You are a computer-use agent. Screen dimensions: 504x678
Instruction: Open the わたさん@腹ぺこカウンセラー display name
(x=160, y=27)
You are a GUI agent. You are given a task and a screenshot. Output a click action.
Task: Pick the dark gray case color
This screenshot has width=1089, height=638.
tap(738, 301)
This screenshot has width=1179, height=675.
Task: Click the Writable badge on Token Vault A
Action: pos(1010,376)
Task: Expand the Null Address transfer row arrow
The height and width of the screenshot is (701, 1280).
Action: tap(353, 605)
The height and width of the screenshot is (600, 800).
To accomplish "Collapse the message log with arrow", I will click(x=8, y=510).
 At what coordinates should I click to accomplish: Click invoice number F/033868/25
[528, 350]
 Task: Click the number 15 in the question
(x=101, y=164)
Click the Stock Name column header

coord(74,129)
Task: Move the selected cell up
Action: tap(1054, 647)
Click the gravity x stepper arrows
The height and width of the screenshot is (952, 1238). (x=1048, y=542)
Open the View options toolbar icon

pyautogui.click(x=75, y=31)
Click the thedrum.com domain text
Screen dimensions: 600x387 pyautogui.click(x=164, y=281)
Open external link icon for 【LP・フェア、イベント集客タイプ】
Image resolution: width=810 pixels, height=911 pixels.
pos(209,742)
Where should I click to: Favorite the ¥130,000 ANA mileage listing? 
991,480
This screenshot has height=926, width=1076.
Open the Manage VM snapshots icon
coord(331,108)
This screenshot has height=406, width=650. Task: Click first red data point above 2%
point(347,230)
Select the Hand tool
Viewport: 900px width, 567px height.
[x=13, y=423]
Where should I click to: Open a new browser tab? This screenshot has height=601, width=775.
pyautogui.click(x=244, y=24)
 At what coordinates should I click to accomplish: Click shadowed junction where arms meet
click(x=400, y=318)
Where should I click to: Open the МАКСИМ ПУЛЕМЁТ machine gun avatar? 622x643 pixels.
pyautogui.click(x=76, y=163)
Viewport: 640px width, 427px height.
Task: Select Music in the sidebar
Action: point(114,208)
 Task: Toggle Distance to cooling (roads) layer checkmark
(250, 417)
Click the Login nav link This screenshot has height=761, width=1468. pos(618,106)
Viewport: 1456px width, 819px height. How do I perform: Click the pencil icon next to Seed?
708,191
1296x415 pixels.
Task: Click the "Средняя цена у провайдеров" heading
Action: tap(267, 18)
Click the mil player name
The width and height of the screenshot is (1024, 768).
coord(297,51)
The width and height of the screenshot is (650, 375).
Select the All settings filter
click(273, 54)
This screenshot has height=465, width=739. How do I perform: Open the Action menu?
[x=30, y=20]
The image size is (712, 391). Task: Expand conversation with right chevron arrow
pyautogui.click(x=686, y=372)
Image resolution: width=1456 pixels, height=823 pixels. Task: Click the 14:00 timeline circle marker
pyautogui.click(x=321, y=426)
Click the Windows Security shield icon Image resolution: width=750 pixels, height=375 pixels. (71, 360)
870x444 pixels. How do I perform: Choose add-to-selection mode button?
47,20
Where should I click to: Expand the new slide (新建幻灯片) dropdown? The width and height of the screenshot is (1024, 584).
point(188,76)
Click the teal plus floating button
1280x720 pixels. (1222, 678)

####################

= WHAT THE EXERCISE ASKS =
A complete, exact copy of the material is the expected answer.

= WRITTEN RESPONSE =
You are a computer-use agent. Screen dimensions: 504x678
Instruction: Open the わたさん@腹ぺこカウンセラー display name
(x=160, y=27)
You are a GUI agent. You are given a task and a screenshot. Output a click action.
Task: Pick the dark gray case color
This screenshot has width=1089, height=638.
tap(738, 301)
This screenshot has width=1179, height=675.
Task: Click the Writable badge on Token Vault A
Action: pos(1010,376)
Task: Expand the Null Address transfer row arrow
The height and width of the screenshot is (701, 1280).
Action: tap(353, 605)
The height and width of the screenshot is (600, 800).
To accomplish "Collapse the message log with arrow", I will click(x=8, y=510).
 At what coordinates should I click to accomplish: Click invoice number F/033868/25
[528, 350]
 Task: Click the number 15 in the question
(x=101, y=164)
Click the Stock Name column header

coord(74,129)
Task: Move the selected cell up
Action: tap(1054, 647)
Click the gravity x stepper arrows
The height and width of the screenshot is (952, 1238). (x=1048, y=542)
Open the View options toolbar icon

pyautogui.click(x=75, y=31)
Click the thedrum.com domain text
Screen dimensions: 600x387 pyautogui.click(x=164, y=281)
Open external link icon for 【LP・フェア、イベント集客タイプ】
Image resolution: width=810 pixels, height=911 pixels.
pos(209,742)
Where should I click to: Favorite the ¥130,000 ANA mileage listing? 
991,480
This screenshot has height=926, width=1076.
Open the Manage VM snapshots icon
coord(331,108)
This screenshot has height=406, width=650. Task: Click first red data point above 2%
point(347,230)
Select the Hand tool
Viewport: 900px width, 567px height.
[x=13, y=423]
Where should I click to: Open a new browser tab? This screenshot has height=601, width=775.
pyautogui.click(x=244, y=24)
 At what coordinates should I click to accomplish: Click shadowed junction where arms meet
click(x=400, y=318)
Where should I click to: Open the МАКСИМ ПУЛЕМЁТ machine gun avatar? 622x643 pixels.
pyautogui.click(x=76, y=163)
Viewport: 640px width, 427px height.
Task: Select Music in the sidebar
Action: point(114,208)
 Task: Toggle Distance to cooling (roads) layer checkmark
(250, 417)
Click the Login nav link This screenshot has height=761, width=1468. pos(618,106)
Viewport: 1456px width, 819px height. How do I perform: Click the pencil icon next to Seed?
708,191
1296x415 pixels.
Task: Click the "Средняя цена у провайдеров" heading
Action: tap(267, 18)
Click the mil player name
The width and height of the screenshot is (1024, 768).
coord(297,51)
The width and height of the screenshot is (650, 375).
Select the All settings filter
click(273, 54)
This screenshot has height=465, width=739. How do I perform: Open the Action menu?
[x=30, y=20]
The image size is (712, 391). Task: Expand conversation with right chevron arrow
pyautogui.click(x=686, y=372)
Image resolution: width=1456 pixels, height=823 pixels. Task: Click the 14:00 timeline circle marker
pyautogui.click(x=321, y=426)
Click the Windows Security shield icon Image resolution: width=750 pixels, height=375 pixels. (71, 360)
870x444 pixels. How do I perform: Choose add-to-selection mode button?
47,20
Where should I click to: Expand the new slide (新建幻灯片) dropdown? The width and height of the screenshot is (1024, 584).
point(188,76)
Click the teal plus floating button
1280x720 pixels. (1222, 678)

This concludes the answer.